Arthur Machen and H.P. Lovecraft
My enthusiasm for Lovecraft quickly waned, however, while my fascination for Machen increased. Lovecraft was the master of an instant, obvious atmosphere, but the mountains of adjectives not only gave me verbal indigestion, but were also never quite so powerful when you went to a dictionary to discover how dull a “gibbous” moon really was, for example. The aliens were never entirely convincing, either, although they had a period charm. Machen’s writing, however, seemed to grow in power whenever I re-read him. Certainly he has his faults, but he was not only a master of beautiful, rhythmic, resonant language, but there was something in his philosophy that struck a chord. Agnostic that I am, I sympathised when Machen argued that there was more to the world than we see with everyday eyes. Because he suggested something mystical (rather than traditionally Christian), he offered endless possibilities that could be both astoundingly beautiful and frightening. In contrast, Lovecraft offered the existential angst of a void, which would have been much more powerful it hadn’t been populated by cartoon gods or aliens (depending on how you interpret Cthulhu and his chums.) For me, Machen’s writing offered a greater emotional depth, as well as a style that could not be faulted.

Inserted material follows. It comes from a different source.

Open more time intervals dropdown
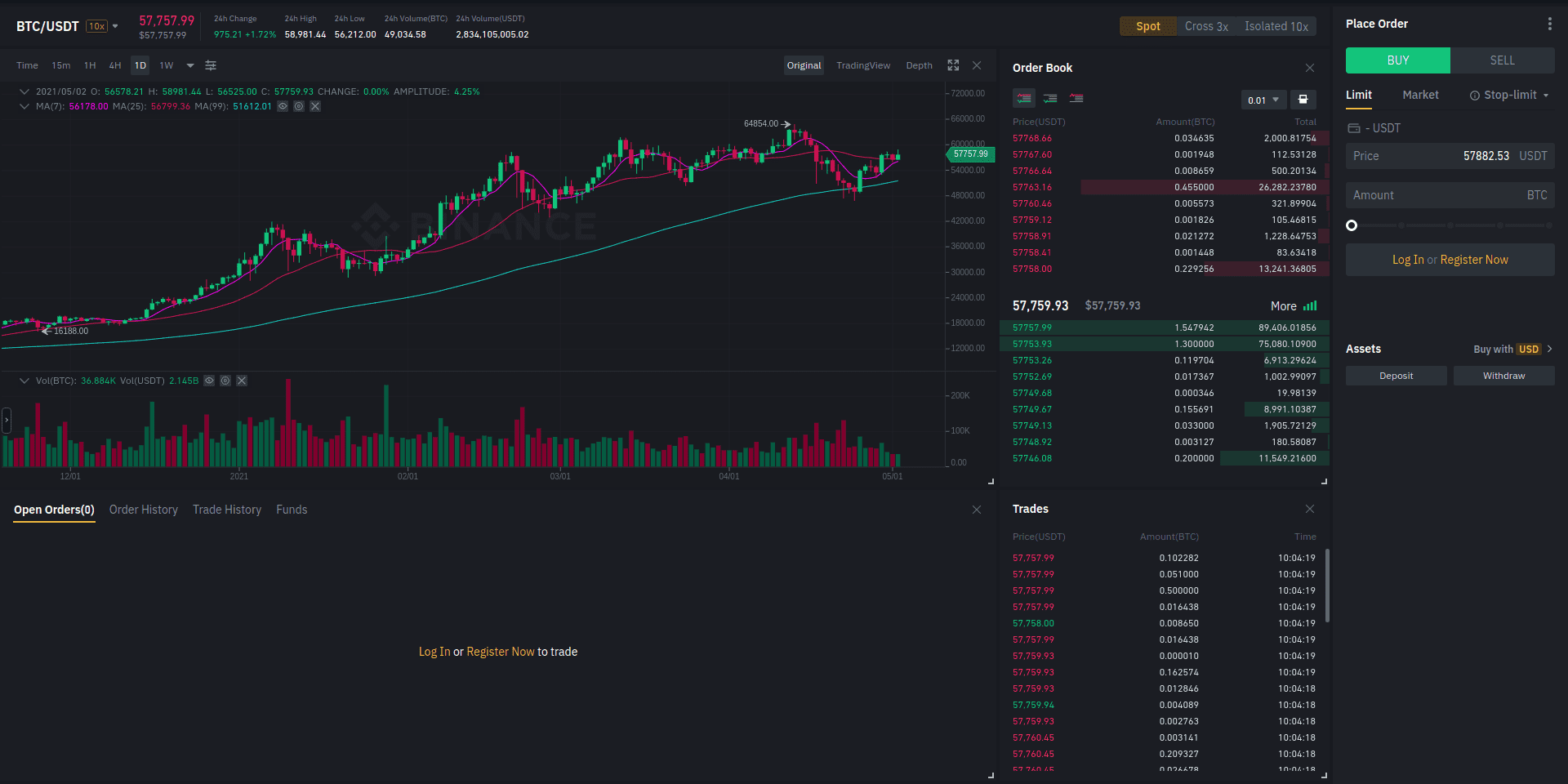The image size is (1568, 784). tap(190, 65)
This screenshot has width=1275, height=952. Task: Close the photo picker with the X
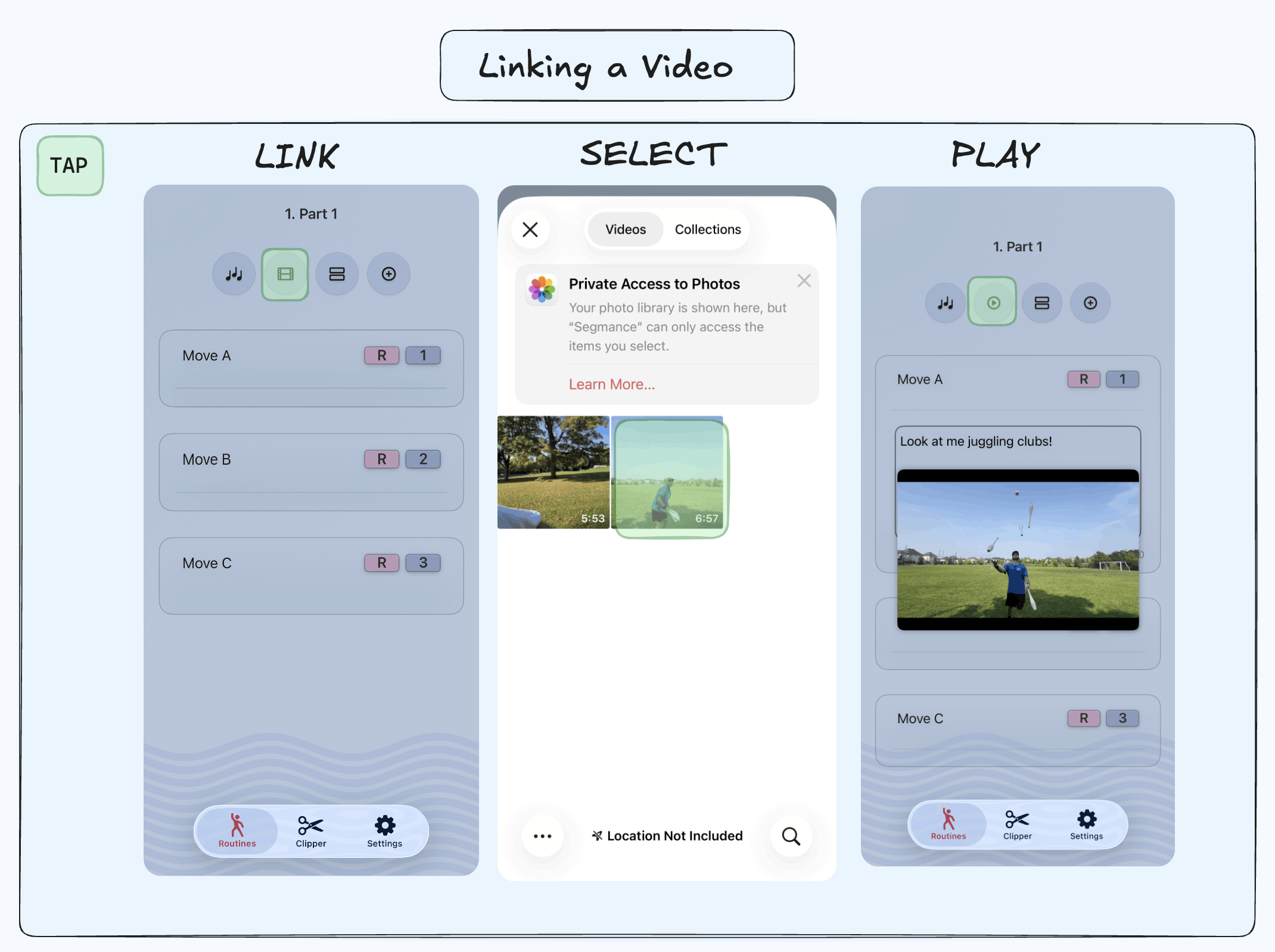530,230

"The White People" by Lynd Ward and the cover to Lovecraft's Book of Horror

So will Machen follow Lovecraft in his inexorable rise to public consciousness? Somehow I doubt it. Lovecraft offers an immediate thrill that will always be appreciated by each new generation that comes along, even if many will later dismiss him as their literary tastes mature. His “mythos” is susceptible to fan-fiction, films and figurines, whereas Machen requires his readers to imagine for themselves what may be seen when the veil of reality is lifted.